> **EXERCISE INSTRUCTIONS**
From the data below, set down exactly the lines between the one holding "Where should I click to: Click the Delete" and the one holding "Given: Select the V mark in the top-left logo", inclusive, and no others.

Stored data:

%%

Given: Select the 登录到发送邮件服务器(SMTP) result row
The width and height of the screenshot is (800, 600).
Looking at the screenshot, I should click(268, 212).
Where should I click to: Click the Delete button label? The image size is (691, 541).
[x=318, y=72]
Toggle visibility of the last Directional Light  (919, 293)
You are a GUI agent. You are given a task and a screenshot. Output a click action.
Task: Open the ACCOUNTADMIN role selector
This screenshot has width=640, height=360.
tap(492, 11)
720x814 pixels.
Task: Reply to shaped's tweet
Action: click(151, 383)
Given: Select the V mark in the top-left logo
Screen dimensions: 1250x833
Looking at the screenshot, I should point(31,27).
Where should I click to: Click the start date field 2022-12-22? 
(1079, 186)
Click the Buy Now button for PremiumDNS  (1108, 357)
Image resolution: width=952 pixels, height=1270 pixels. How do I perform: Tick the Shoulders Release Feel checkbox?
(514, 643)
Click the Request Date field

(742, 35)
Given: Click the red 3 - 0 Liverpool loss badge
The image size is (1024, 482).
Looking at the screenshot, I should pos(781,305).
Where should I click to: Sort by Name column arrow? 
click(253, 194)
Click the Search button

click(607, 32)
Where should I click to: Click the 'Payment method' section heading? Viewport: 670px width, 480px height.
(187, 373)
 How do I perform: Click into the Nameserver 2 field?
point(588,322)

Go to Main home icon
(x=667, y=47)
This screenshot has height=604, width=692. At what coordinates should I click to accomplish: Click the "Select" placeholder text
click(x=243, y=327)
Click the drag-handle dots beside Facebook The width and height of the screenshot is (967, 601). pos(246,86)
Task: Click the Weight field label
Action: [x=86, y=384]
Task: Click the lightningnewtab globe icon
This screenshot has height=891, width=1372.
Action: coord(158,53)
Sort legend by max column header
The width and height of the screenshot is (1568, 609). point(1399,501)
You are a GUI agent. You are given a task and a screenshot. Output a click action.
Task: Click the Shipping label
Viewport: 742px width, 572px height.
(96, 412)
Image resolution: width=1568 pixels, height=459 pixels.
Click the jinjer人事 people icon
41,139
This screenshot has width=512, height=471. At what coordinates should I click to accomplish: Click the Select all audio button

%%

> **SOLVED PROBLEM**
Where should I click to: Click the Delete button label? The image size is (691, 541).
[x=318, y=72]
Toggle visibility of the last Directional Light  (919, 293)
You are a GUI agent. You are given a task and a screenshot. Output a click action.
Task: Open the ACCOUNTADMIN role selector
This screenshot has width=640, height=360.
tap(492, 11)
720x814 pixels.
Task: Reply to shaped's tweet
Action: click(151, 383)
Given: Select the V mark in the top-left logo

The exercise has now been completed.